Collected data
----------------------------------------
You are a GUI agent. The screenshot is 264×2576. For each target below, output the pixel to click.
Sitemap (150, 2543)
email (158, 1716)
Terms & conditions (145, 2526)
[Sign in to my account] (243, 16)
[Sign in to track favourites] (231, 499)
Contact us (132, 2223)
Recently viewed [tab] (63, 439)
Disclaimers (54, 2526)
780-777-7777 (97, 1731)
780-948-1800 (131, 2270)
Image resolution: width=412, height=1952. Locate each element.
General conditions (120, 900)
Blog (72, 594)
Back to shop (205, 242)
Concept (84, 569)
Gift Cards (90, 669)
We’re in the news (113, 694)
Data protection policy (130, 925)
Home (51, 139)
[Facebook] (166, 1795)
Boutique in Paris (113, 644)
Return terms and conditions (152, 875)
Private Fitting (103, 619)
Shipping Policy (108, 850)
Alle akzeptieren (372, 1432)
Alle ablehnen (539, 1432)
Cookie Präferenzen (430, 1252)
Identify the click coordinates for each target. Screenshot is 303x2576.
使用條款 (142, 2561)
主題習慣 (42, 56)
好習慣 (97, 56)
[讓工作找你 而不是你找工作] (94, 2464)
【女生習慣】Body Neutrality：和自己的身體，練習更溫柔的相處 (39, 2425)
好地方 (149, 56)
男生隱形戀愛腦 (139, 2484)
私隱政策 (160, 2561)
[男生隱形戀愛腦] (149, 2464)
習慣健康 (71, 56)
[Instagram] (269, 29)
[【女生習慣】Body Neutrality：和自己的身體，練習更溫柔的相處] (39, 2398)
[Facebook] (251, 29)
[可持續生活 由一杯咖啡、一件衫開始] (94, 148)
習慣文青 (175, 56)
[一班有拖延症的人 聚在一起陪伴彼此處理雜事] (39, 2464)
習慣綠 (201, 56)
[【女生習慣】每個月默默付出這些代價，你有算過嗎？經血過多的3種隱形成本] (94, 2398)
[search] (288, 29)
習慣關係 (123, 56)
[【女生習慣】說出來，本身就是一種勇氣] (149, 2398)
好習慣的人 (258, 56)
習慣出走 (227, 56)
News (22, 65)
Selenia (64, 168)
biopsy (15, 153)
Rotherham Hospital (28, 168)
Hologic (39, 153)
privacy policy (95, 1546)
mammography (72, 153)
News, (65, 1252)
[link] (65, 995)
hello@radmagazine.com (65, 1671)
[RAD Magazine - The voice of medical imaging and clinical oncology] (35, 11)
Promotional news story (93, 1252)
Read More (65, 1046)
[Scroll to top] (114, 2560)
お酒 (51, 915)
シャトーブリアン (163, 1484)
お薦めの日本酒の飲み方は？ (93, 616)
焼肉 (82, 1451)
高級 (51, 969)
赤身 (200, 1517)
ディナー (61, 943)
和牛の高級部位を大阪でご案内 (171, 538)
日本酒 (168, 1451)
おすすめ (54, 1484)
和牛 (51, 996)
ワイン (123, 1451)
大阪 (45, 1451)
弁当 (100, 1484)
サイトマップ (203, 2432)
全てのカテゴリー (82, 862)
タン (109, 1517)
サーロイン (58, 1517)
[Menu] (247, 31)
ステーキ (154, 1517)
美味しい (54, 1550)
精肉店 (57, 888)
----------------------------------------
• _Action item_: The string "Body" may appear in the lines of the records above. State how many lines contain it, with no other words.

• _Response to this task_: 2